• _ACTION ITEM_
Exclude the pictures, then repeat exactly each line from the one containing "You are a GUI" to the final line of the records that follow.

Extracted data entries
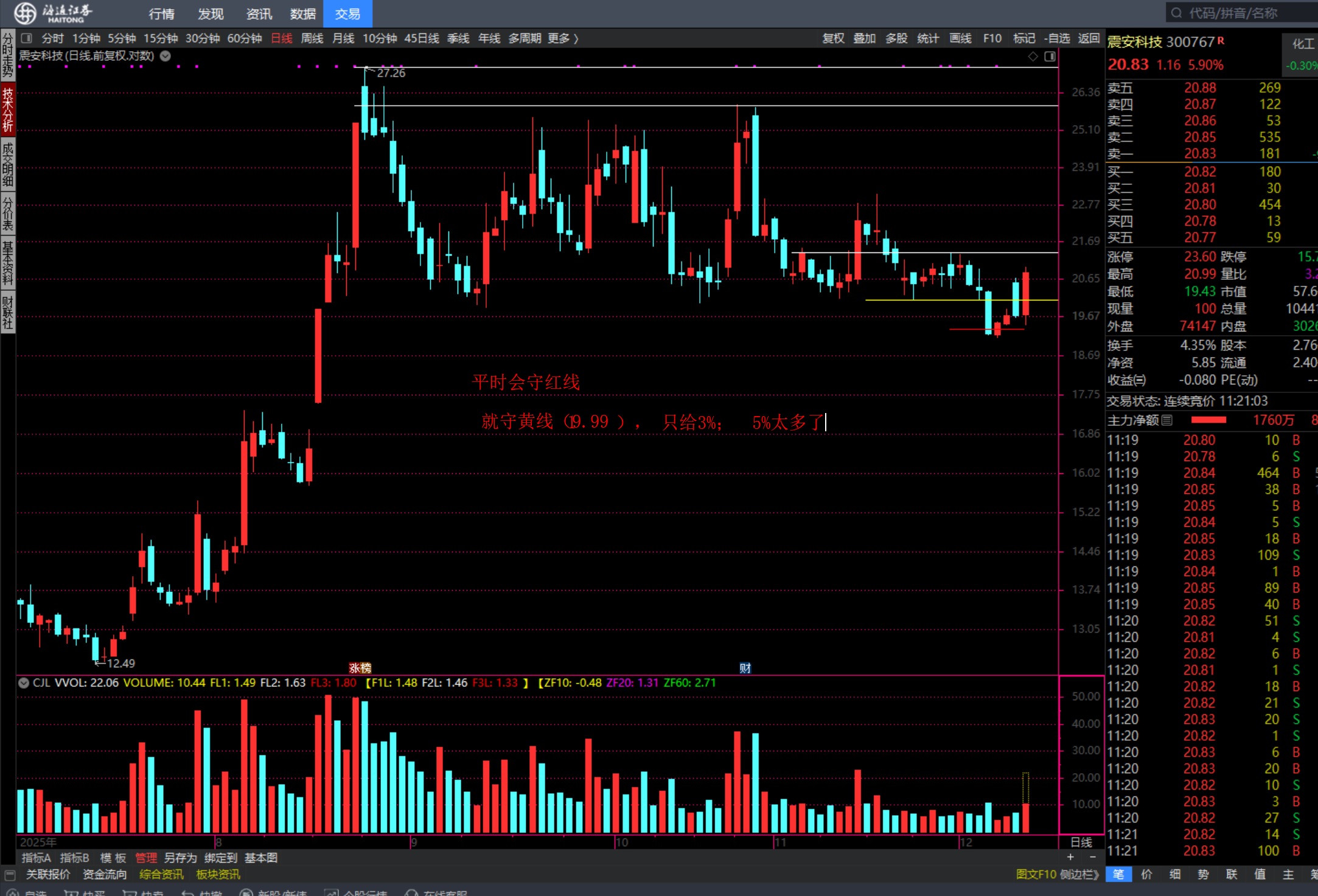Click the diamond icon above chart

(x=1033, y=57)
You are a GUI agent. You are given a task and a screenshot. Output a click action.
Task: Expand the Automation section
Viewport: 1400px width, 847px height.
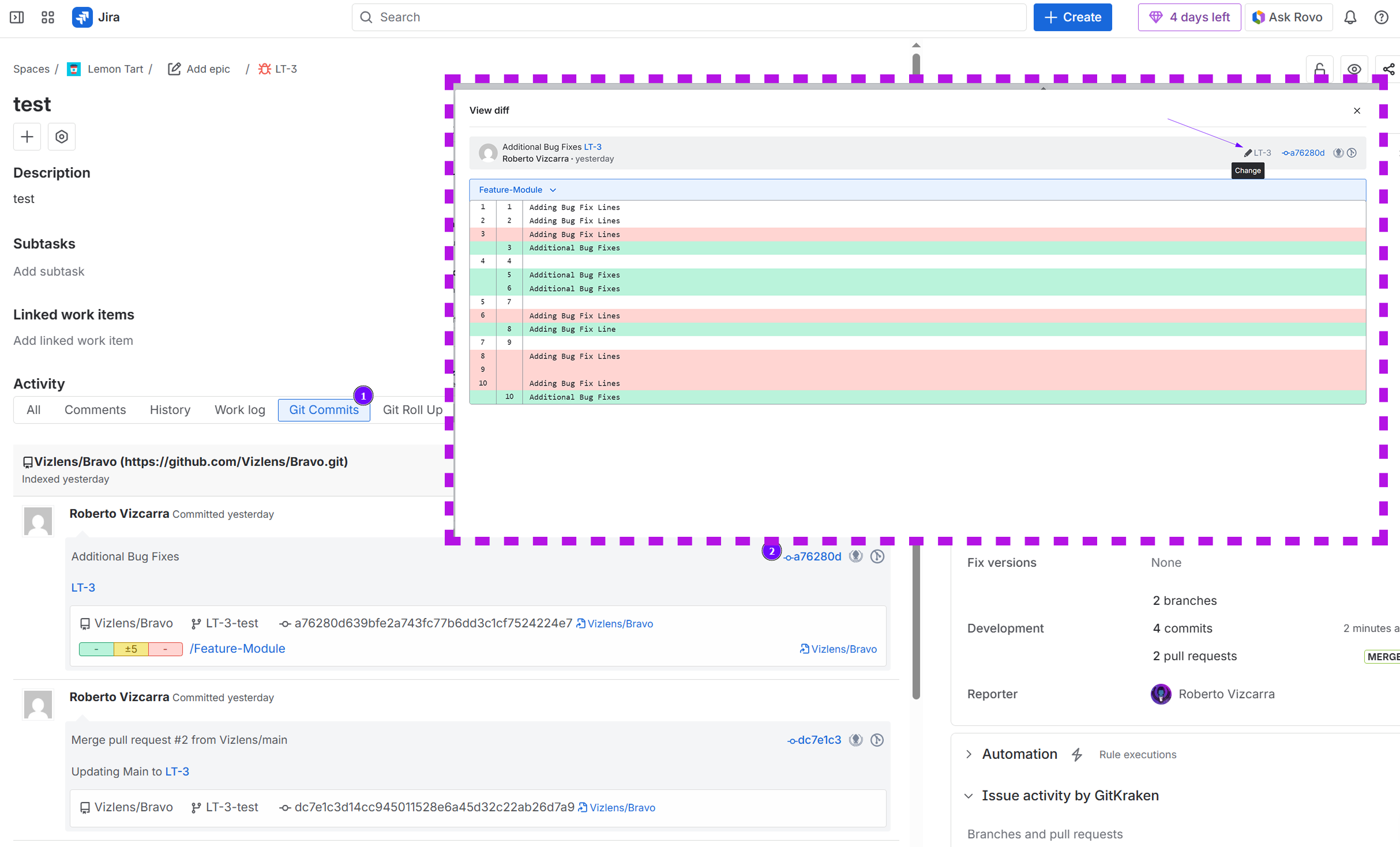969,754
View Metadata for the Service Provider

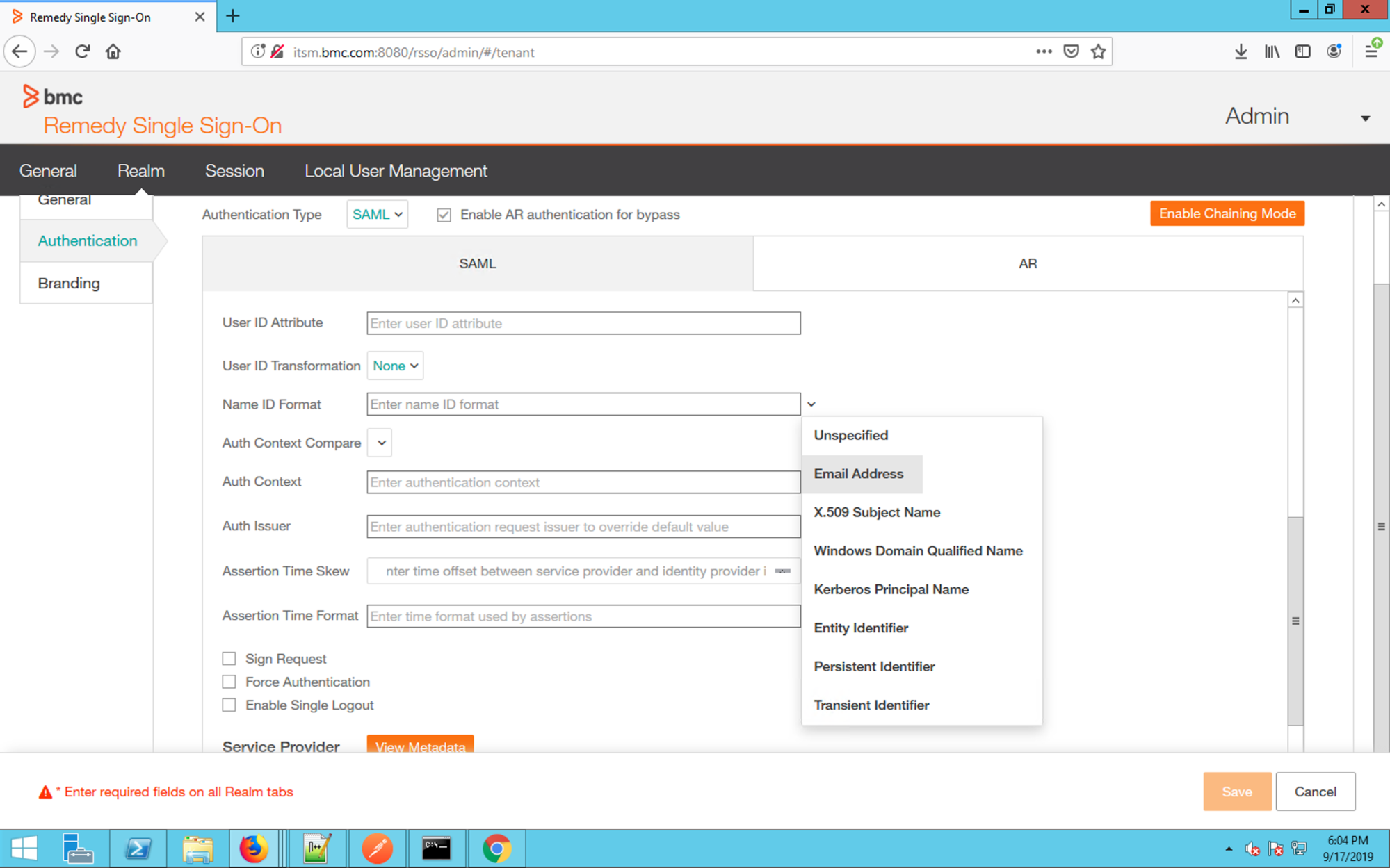(420, 746)
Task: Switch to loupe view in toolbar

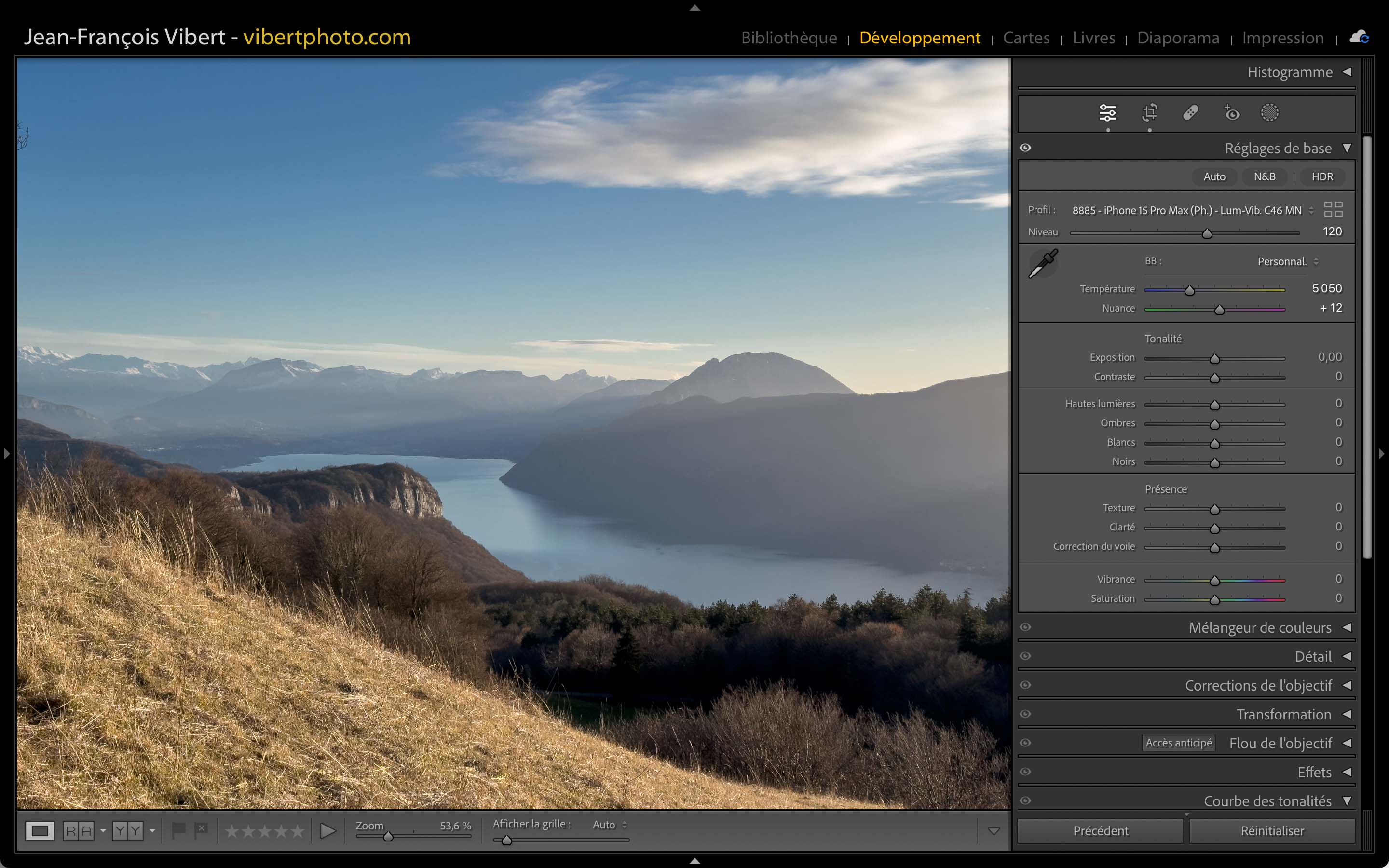Action: 40,831
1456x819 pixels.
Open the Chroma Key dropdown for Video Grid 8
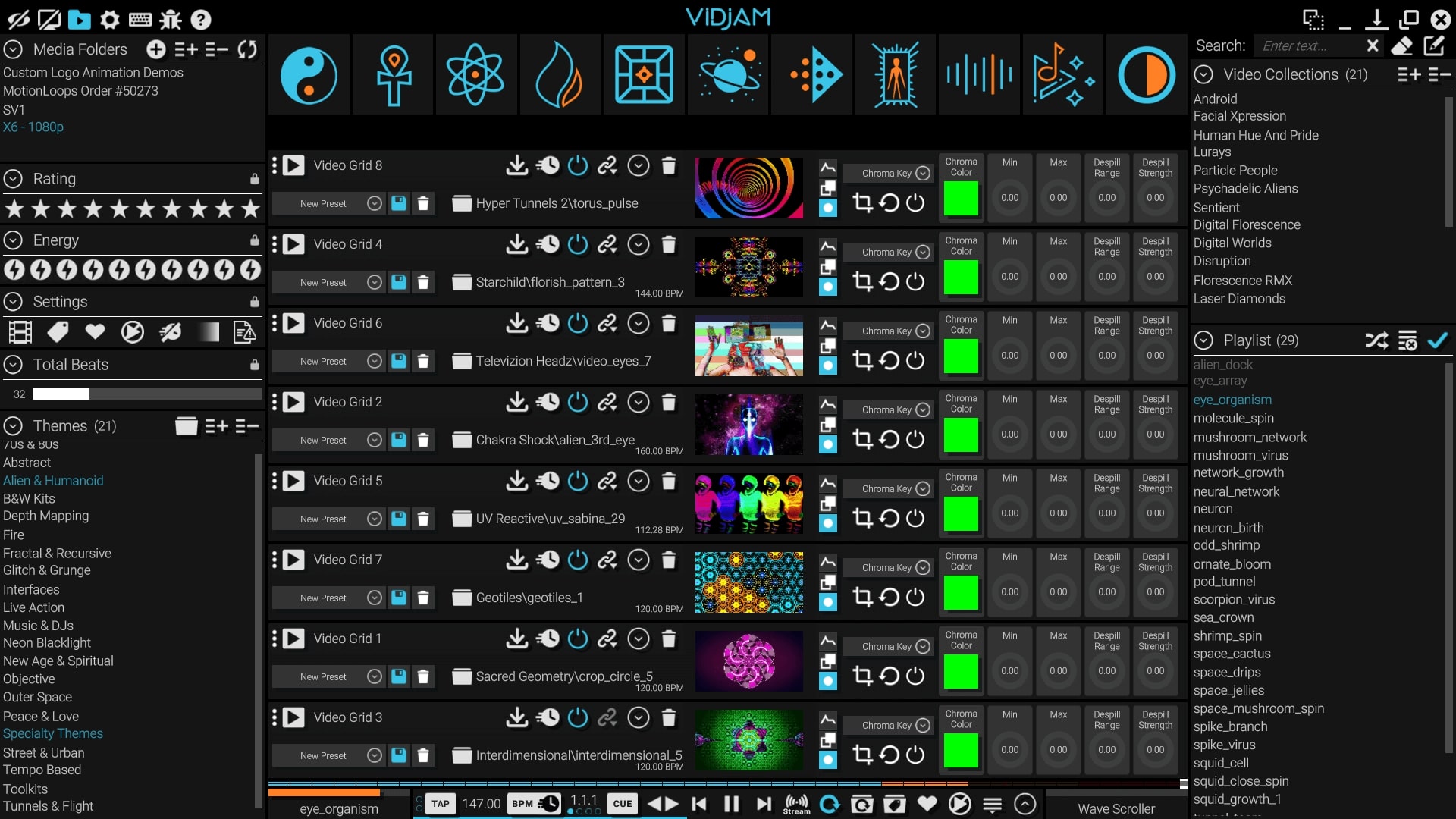(x=924, y=173)
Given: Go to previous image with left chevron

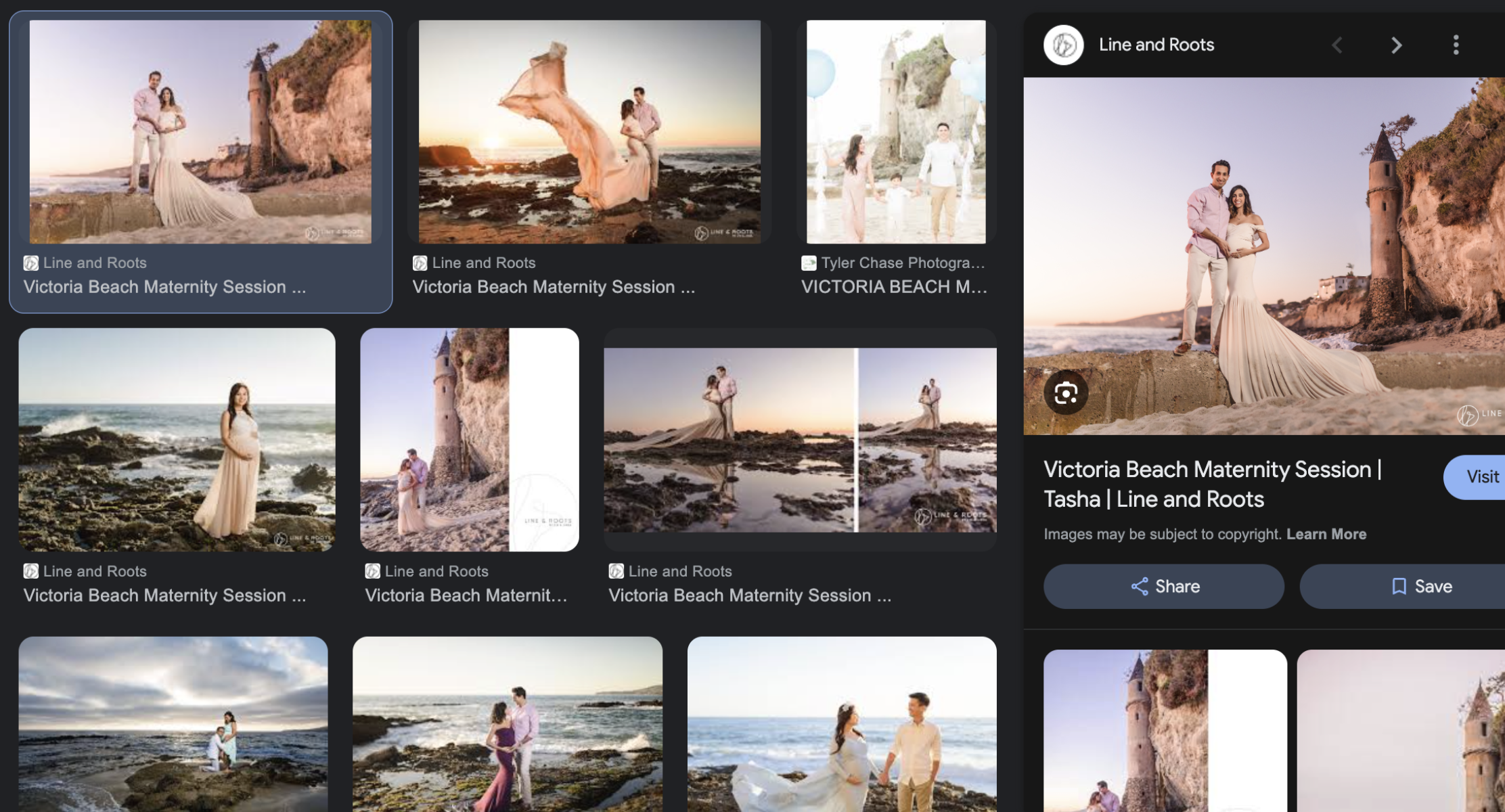Looking at the screenshot, I should point(1337,45).
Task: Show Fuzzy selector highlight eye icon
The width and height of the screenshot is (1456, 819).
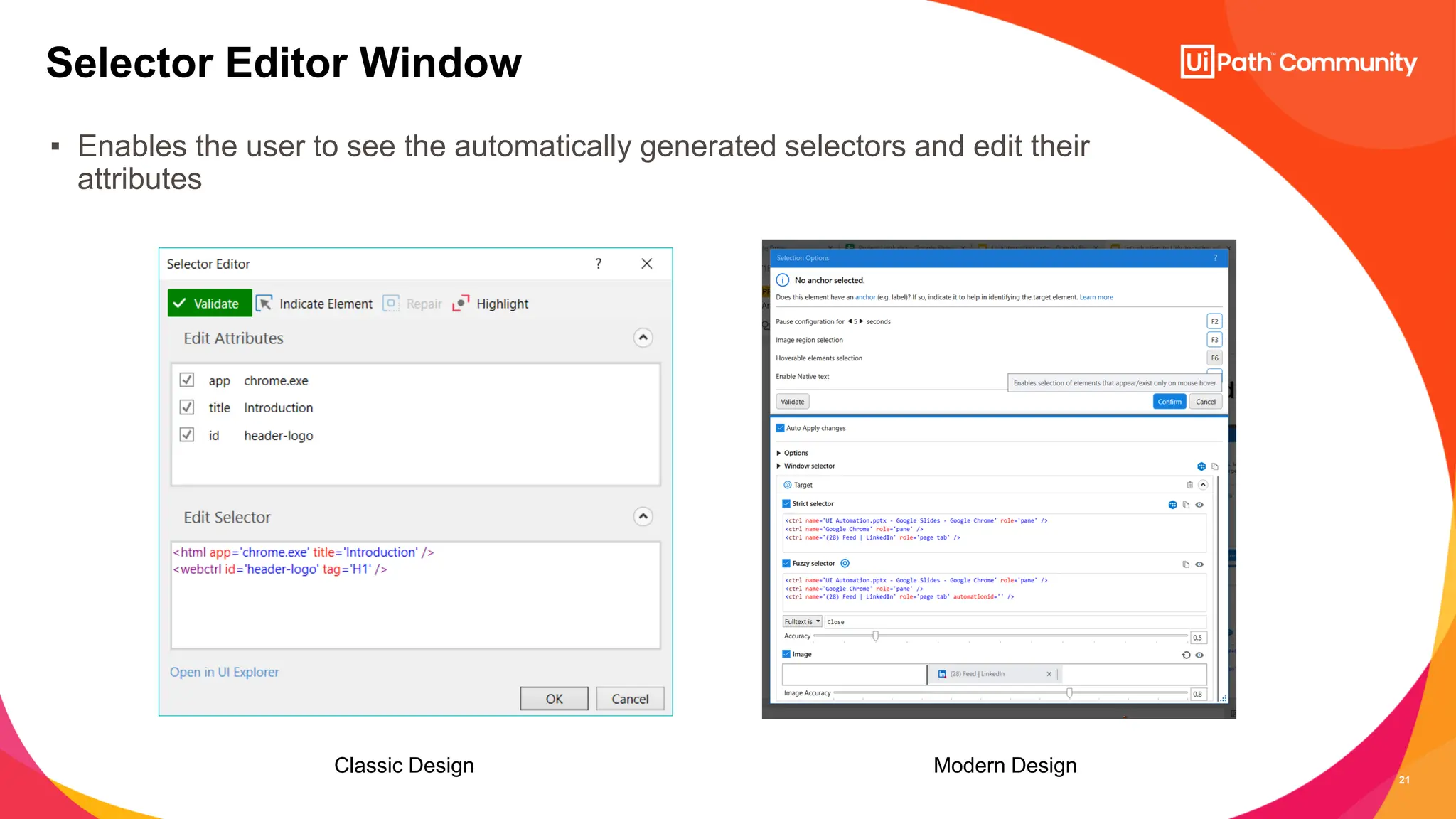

• _EXERCISE ANSWER_
You are a GUI agent. You are given a task and a screenshot. Output a click action.
Task: Expand the Automation section
Viewport: 1400px width, 847px height.
969,754
View Metadata for the Service Provider

(420, 746)
Task: Switch to loupe view in toolbar

Action: 40,831
1456x819 pixels.
Open the Chroma Key dropdown for Video Grid 8
(x=924, y=173)
Given: Go to previous image with left chevron

Looking at the screenshot, I should point(1337,45).
Task: Show Fuzzy selector highlight eye icon
The width and height of the screenshot is (1456, 819).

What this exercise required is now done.